Principles met

  • We will develop systems that enable citizens to be equal partners in designing and commissioning public services and in determining the use of public resources.
  • We will promote community-based approaches to economic development that focus on supporting the creation of jobs, social enterprises and other businesses and providing an environment for co-operative and mutual enterprises to thrive.
  • We will embrace innovation in how we work with local communities to drive positive change.
  • We will capture and ‘expand’ the experience and learning from individual projects and approaches in order to encourage broader application of co-operative principles within individual member Councils and across the Network.
  • We will support the development of a framework and criteria for social value, giving substance to the concept and supporting Councils with the tools to ensure better local social and economic outcomes.
  • In exploring new ways of meeting the priority needs of our communities we will encourage models, such as co-operatives and mutuals, which give greater influence and voice to staff and users. in designing and commissioning public services and in determining the use of public resources.

The onset of the Cost of Living Crisis put into sharp relief the issue of poverty in Tameside. The Local Authority began the process of developing a Strategy for the borough early last year but it was clear that this could not be done in isolation.
Tameside’s Health & Wellbeing Board took the mantle of generating the appetite for a joint approach to develop a Strategy which unlocked resource commitments from Partners across the system to better understand the picture in Tameside.

Firstly, to clearly describe the issue and provide a resource for all to use we developed a Poverty Needs Assessment.

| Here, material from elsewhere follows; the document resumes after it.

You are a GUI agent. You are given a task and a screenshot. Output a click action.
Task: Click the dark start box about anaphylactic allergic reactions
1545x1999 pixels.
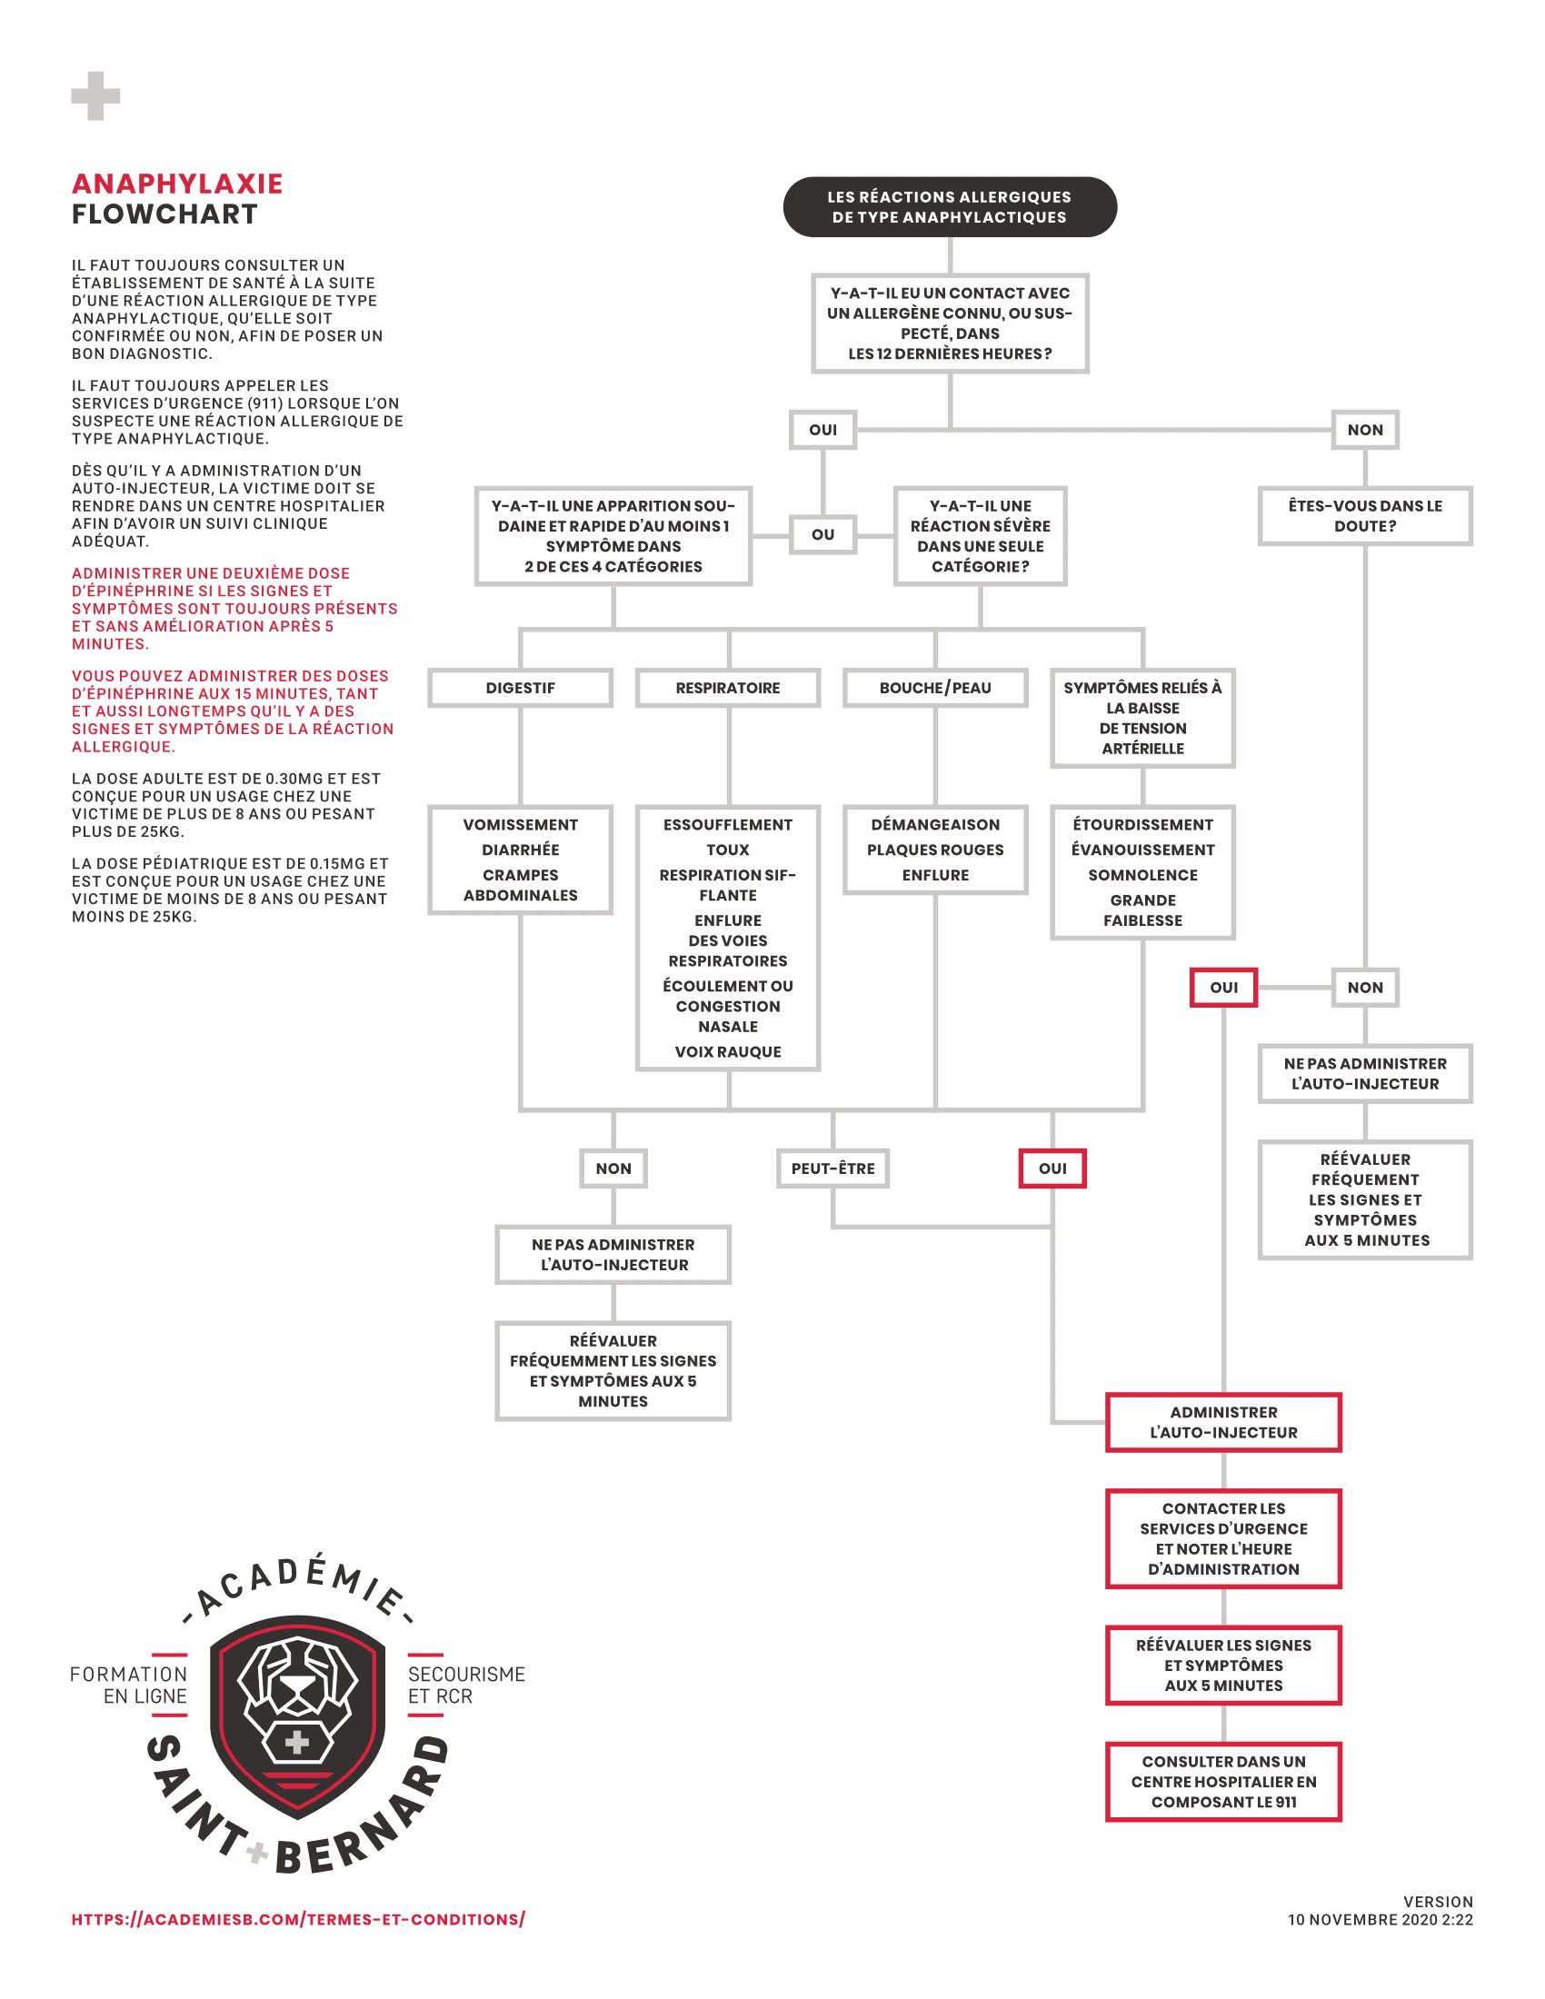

This work and the subsequent development of the Strategy were informed by a broad range of engagement and consultation:

  • Tames Poverty Truth Commission – The commission brought together grassroots commissioners, people with lived experience of poverty and senior civic, political and business leaders on an equal footing to identify a shape a series of recommendations
  • Focus Groups – Commissioned from an independent organisation, a series of focus with people from socio-economically disadvantaged backgrounds to examine in more granular detail some of the key issues.
  • Partnership Engagement Network – Poverty was the headline focus for a Partnership Engagement Network Conference with members of the public and Partners,
  • Inequalities Reference Group – With membership drawn from statutory and VCFSE Partners, this group produced a range of papers looking at topics relevant to this issue.